WHAT THE EXERCISE ASKS |
Write down the lines exactly as they appear, from the one that contains "Task: Open the 運用担当者向けマニュアル" through the final line of the records, so that both ends are kept and no pictures come along.

MATERIAL TO PROCESS |
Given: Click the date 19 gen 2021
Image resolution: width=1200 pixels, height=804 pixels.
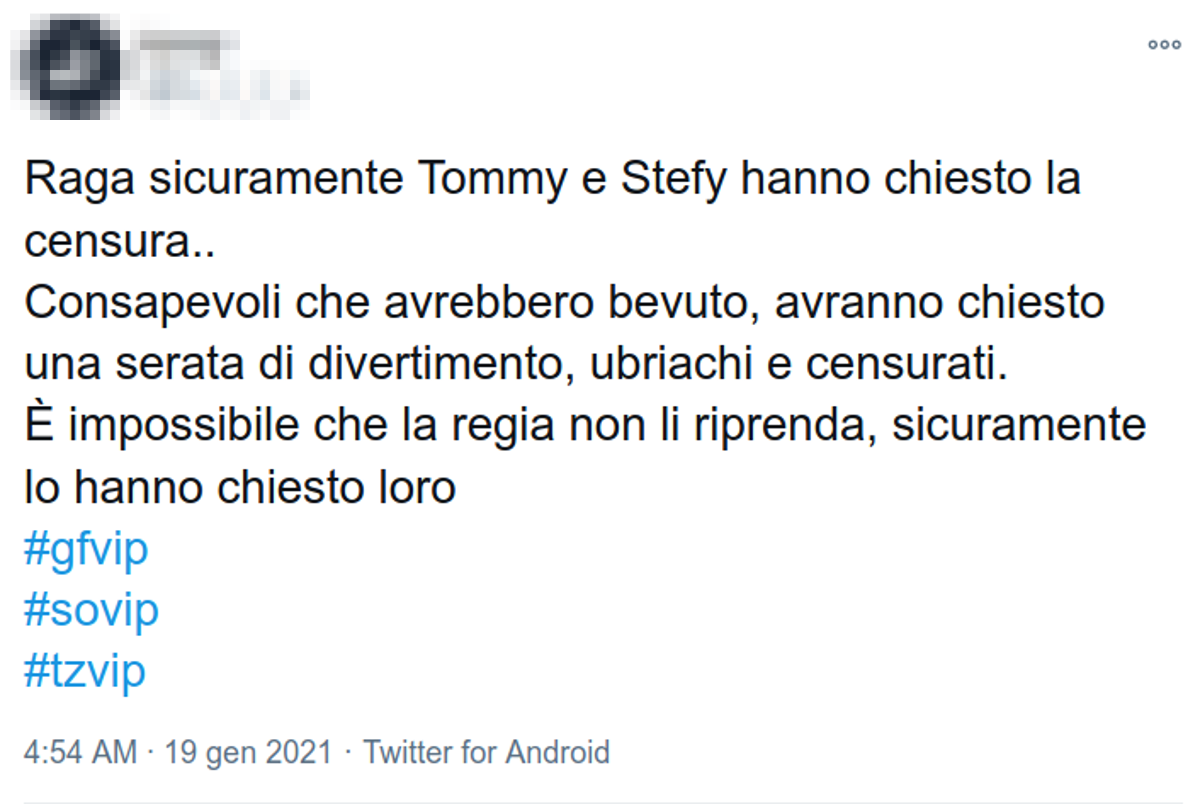Looking at the screenshot, I should 248,752.
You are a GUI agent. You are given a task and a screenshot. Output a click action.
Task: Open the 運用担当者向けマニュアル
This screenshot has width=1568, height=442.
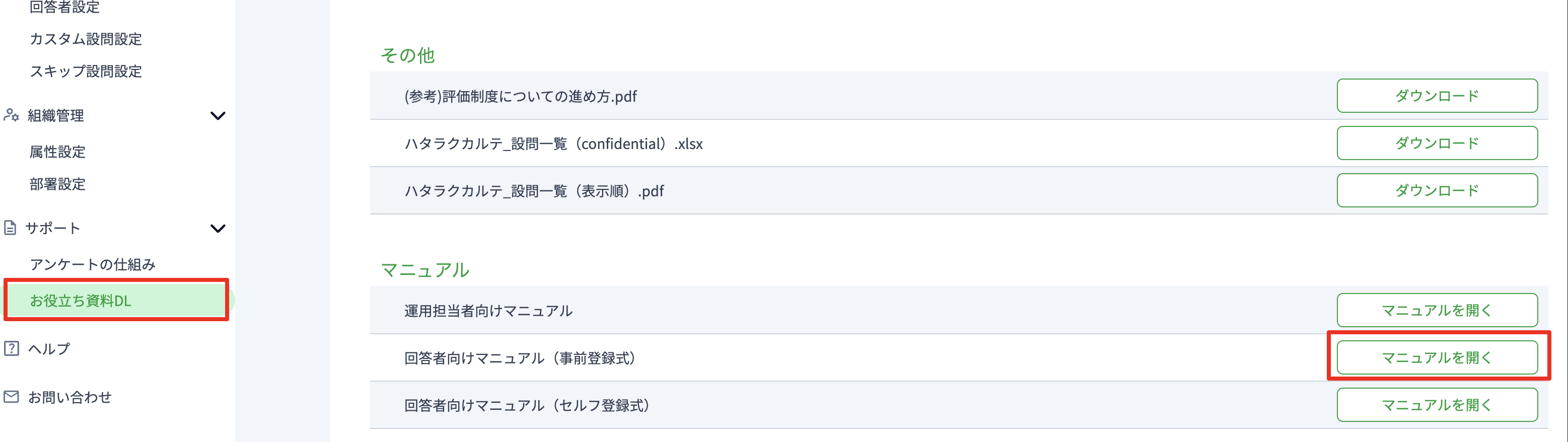click(x=1437, y=311)
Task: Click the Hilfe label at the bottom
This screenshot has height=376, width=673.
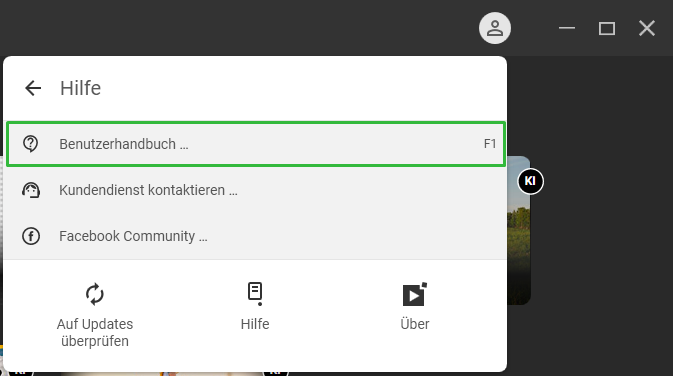Action: (x=255, y=324)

RESULT FOR THIS TASK |
Task: Open the 運用担当者向けマニュアル
This screenshot has width=1568, height=442.
click(x=1437, y=311)
Task: Click the Hilfe label at the bottom
This screenshot has height=376, width=673.
Action: (x=255, y=324)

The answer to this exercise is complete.